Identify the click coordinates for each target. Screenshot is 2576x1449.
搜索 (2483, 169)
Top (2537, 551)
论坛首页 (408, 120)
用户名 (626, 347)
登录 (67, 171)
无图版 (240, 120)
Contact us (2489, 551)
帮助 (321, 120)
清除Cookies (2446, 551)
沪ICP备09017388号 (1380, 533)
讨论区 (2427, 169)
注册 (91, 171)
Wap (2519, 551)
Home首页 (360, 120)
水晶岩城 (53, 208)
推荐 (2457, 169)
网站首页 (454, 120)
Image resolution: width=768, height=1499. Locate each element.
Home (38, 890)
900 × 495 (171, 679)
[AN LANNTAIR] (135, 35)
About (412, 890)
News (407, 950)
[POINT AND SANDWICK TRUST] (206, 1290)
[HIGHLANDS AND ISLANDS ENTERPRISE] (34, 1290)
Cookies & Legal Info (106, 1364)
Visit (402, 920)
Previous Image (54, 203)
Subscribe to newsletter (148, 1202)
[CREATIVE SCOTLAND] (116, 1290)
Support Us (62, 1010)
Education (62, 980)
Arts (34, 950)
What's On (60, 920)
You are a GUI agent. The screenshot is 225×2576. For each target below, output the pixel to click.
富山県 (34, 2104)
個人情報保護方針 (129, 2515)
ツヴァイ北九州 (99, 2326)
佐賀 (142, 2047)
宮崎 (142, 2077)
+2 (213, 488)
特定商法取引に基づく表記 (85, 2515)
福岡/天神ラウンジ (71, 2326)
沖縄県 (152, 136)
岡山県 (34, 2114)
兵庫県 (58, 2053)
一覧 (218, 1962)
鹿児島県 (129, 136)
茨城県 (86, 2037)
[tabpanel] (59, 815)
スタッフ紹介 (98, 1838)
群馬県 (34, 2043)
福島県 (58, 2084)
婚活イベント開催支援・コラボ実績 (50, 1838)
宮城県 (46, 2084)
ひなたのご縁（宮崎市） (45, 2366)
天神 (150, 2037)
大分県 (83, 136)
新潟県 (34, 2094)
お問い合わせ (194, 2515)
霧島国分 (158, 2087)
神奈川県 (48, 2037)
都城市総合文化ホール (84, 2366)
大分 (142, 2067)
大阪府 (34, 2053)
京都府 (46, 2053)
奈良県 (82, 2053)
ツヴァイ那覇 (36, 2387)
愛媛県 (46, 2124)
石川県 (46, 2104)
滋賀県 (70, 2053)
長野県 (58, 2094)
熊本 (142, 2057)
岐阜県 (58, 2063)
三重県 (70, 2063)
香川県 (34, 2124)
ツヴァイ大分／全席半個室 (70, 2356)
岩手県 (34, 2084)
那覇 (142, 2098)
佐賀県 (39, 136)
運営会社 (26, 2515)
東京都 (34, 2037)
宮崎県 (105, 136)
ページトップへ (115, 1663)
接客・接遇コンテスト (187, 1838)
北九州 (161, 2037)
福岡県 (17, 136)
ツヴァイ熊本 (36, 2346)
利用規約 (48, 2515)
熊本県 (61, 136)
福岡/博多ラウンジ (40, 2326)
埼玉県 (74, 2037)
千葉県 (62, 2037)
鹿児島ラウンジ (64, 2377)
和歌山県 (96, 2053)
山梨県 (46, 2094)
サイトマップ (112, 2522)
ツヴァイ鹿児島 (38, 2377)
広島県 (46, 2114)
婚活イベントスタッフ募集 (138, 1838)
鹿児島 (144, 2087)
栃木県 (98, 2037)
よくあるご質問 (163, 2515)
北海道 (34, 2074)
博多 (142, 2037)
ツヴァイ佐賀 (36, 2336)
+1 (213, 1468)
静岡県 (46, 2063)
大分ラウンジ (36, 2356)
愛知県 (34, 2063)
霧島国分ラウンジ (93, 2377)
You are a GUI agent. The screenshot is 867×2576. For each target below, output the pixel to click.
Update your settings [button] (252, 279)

□ □ □ □ □ □ □

Every entry is to be printed exactly as given.

* Task result *
Identify the click coordinates for each target. Screenshot is 2576x1449.
搜索 (2483, 169)
Top (2537, 551)
论坛首页 (408, 120)
用户名 (626, 347)
登录 (67, 171)
无图版 (240, 120)
Contact us (2489, 551)
帮助 (321, 120)
清除Cookies (2446, 551)
沪ICP备09017388号 (1380, 533)
讨论区 (2427, 169)
注册 (91, 171)
Wap (2519, 551)
Home首页 (360, 120)
水晶岩城 (53, 208)
推荐 (2457, 169)
网站首页 (454, 120)
Image resolution: width=768, height=1499. Locate each element.
Home (38, 890)
900 × 495 (171, 679)
[AN LANNTAIR] (135, 35)
About (412, 890)
News (407, 950)
[POINT AND SANDWICK TRUST] (206, 1290)
[HIGHLANDS AND ISLANDS ENTERPRISE] (34, 1290)
Cookies & Legal Info (106, 1364)
Visit (402, 920)
Previous Image (54, 203)
Subscribe to newsletter (148, 1202)
[CREATIVE SCOTLAND] (116, 1290)
Support Us (62, 1010)
Education (62, 980)
Arts (34, 950)
What's On (60, 920)
You are a GUI agent. The screenshot is 225×2576. For each target below, output the pixel to click.
富山県 (34, 2104)
個人情報保護方針 (129, 2515)
ツヴァイ北九州 (99, 2326)
佐賀 (142, 2047)
宮崎 (142, 2077)
+2 (213, 488)
特定商法取引に基づく表記 (85, 2515)
福岡/天神ラウンジ (71, 2326)
沖縄県 (152, 136)
岡山県 (34, 2114)
兵庫県 (58, 2053)
一覧 (218, 1962)
鹿児島県 (129, 136)
茨城県 (86, 2037)
[tabpanel] (59, 815)
スタッフ紹介 (98, 1838)
群馬県 (34, 2043)
福島県 (58, 2084)
婚活イベント開催支援・コラボ実績 (50, 1838)
宮城県 (46, 2084)
ひなたのご縁（宮崎市） (45, 2366)
天神 (150, 2037)
大分県 (83, 136)
新潟県 (34, 2094)
お問い合わせ (194, 2515)
霧島国分 (158, 2087)
神奈川県 (48, 2037)
都城市総合文化ホール (84, 2366)
大分 (142, 2067)
大阪府 (34, 2053)
京都府 (46, 2053)
奈良県 (82, 2053)
ツヴァイ那覇 (36, 2387)
愛媛県 (46, 2124)
石川県 (46, 2104)
滋賀県 (70, 2053)
長野県 (58, 2094)
熊本 (142, 2057)
岐阜県 (58, 2063)
三重県 (70, 2063)
香川県 (34, 2124)
ツヴァイ大分／全席半個室 (70, 2356)
岩手県 (34, 2084)
那覇 (142, 2098)
佐賀県 (39, 136)
運営会社 (26, 2515)
東京都 (34, 2037)
宮崎県 (105, 136)
ページトップへ (115, 1663)
接客・接遇コンテスト (187, 1838)
北九州 (161, 2037)
福岡県 (17, 136)
ツヴァイ熊本 (36, 2346)
利用規約 (48, 2515)
熊本県 (61, 136)
福岡/博多ラウンジ (40, 2326)
埼玉県 (74, 2037)
千葉県 (62, 2037)
鹿児島ラウンジ (64, 2377)
和歌山県 (96, 2053)
山梨県 (46, 2094)
サイトマップ (112, 2522)
ツヴァイ鹿児島 (38, 2377)
広島県 (46, 2114)
婚活イベントスタッフ募集 (138, 1838)
鹿児島 (144, 2087)
栃木県 (98, 2037)
よくあるご質問 (163, 2515)
北海道 (34, 2074)
博多 (142, 2037)
ツヴァイ佐賀 (36, 2336)
+1 (213, 1468)
静岡県 (46, 2063)
大分ラウンジ (36, 2356)
愛知県 (34, 2063)
霧島国分ラウンジ (93, 2377)
You are a GUI agent. The screenshot is 867×2576. For each target below, output the pixel to click.
Update your settings [button] (252, 279)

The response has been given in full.